If these points were indeed important, I'd expect feedback addressing them. All feedback I received was about doing well or not well on certain questions. No meta whatsoever.

I didn't make it for good reasons, but I feel there is a big chance part. I had one onsite interviewer in the first round who was difficult to deal with. He presented a problem I've never seen in my life, nothing close. He interrupted and gave hints in directions that didn't make sense to me, and didn't give me 5 minutes to think without him talking. The second attempt was fair. In the third, the first phone screen's interviewer was constantly typing on his keyboard while I talked, and it was so loud. No real conversation happening. He was just staring in his screen clacking away. I addressed it, but he kept typing loudly while I was talking. So annoying.

On the other hand, the recruiters were always very good.

At another company recruiting was a mess, and only knowing someone inside helped dealing with that, but the interviews were all great.




FYI, the reason one of your interviewers was typing is that they need to submit notes about the interview, and it's recommended to take notes ASAP (to avoid any bias post-interview).

No excuse for typing loudly + not stopping after you addressed it however. Sorry you've had a bad interview experience!

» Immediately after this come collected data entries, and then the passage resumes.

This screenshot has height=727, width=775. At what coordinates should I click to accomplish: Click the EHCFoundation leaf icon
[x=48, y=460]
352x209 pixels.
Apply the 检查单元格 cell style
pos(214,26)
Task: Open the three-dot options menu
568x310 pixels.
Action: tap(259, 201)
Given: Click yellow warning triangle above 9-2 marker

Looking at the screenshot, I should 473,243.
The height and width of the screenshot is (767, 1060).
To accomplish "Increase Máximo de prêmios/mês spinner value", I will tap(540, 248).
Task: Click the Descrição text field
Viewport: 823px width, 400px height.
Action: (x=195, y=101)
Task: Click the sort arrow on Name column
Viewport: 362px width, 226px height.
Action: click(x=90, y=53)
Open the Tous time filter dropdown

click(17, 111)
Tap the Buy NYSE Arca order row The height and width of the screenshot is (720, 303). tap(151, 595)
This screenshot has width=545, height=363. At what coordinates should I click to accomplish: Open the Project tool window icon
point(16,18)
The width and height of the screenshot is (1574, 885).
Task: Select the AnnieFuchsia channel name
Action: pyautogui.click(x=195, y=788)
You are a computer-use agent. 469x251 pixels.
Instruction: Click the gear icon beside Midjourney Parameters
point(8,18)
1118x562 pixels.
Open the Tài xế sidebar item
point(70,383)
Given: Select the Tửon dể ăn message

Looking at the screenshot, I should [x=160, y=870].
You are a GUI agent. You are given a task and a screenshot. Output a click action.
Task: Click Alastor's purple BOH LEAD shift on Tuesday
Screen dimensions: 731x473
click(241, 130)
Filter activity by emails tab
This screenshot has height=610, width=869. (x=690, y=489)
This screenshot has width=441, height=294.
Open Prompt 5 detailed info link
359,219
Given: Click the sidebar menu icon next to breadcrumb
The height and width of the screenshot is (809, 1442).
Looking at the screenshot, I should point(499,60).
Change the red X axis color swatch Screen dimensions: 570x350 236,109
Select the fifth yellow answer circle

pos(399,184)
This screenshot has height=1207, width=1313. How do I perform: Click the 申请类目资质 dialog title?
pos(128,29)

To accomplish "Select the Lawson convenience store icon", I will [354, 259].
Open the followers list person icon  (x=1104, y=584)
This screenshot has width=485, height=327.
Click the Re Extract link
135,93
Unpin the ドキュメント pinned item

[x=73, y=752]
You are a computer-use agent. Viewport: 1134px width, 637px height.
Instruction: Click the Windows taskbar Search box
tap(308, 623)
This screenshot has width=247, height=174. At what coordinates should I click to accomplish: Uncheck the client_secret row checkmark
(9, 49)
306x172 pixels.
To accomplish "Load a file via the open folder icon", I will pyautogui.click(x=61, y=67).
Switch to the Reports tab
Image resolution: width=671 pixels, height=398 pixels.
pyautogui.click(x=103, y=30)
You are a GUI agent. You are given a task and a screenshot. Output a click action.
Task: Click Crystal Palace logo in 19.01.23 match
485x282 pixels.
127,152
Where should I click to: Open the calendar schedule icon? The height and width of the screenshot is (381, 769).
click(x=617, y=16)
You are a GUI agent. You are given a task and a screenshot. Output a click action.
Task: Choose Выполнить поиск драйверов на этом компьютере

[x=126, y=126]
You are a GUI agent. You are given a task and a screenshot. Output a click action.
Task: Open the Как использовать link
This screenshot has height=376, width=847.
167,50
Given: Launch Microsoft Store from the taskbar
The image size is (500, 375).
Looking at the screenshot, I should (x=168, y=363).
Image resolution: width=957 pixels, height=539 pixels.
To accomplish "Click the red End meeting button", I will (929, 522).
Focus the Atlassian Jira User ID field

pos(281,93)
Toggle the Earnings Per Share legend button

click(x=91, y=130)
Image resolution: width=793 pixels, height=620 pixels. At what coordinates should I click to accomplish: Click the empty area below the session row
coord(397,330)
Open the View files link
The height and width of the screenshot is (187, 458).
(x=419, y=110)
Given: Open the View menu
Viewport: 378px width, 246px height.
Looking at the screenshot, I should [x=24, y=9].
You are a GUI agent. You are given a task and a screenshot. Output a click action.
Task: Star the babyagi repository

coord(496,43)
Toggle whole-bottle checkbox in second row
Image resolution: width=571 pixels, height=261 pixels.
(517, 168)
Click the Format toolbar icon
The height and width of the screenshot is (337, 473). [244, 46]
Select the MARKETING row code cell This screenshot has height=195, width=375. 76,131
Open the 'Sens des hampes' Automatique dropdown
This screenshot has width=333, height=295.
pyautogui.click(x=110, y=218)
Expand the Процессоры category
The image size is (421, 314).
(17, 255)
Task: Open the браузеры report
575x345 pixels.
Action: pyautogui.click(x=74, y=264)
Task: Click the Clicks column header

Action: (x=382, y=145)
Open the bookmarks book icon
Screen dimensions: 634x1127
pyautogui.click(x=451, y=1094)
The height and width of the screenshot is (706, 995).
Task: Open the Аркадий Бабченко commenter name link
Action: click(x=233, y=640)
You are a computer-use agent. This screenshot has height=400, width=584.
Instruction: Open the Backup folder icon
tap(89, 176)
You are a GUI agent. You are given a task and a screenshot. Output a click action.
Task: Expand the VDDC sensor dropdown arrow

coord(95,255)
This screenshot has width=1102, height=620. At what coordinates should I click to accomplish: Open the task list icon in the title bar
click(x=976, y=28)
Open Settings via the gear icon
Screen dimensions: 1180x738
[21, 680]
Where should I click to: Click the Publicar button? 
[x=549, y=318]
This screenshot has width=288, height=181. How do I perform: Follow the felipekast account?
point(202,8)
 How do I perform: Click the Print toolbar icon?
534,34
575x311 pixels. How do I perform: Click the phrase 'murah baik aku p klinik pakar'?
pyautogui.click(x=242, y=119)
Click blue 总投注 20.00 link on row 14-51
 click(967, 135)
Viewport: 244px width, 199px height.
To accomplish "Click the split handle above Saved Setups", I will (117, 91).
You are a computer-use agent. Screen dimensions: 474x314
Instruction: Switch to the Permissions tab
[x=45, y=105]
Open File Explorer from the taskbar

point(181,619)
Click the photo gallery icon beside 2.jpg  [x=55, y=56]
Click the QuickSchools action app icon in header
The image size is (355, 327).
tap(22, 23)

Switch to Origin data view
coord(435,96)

For what it's worth, I interviewed with Google twice, and got rejected the first time. One of my on-site interviewers asked me a simple question that has a large number of complex answers. I gave at least 4 different methods (all valid, with different pros/cons) to solve the problem, and they were not impressed at all...


the typing thing is a killer- they practically have to transcribe the entire thing so there is 0% chance of making any kind of human connection with your potential coworker.


the typing kind of defeats the whole "understand what it feels like to work with you on a daily basis" goal.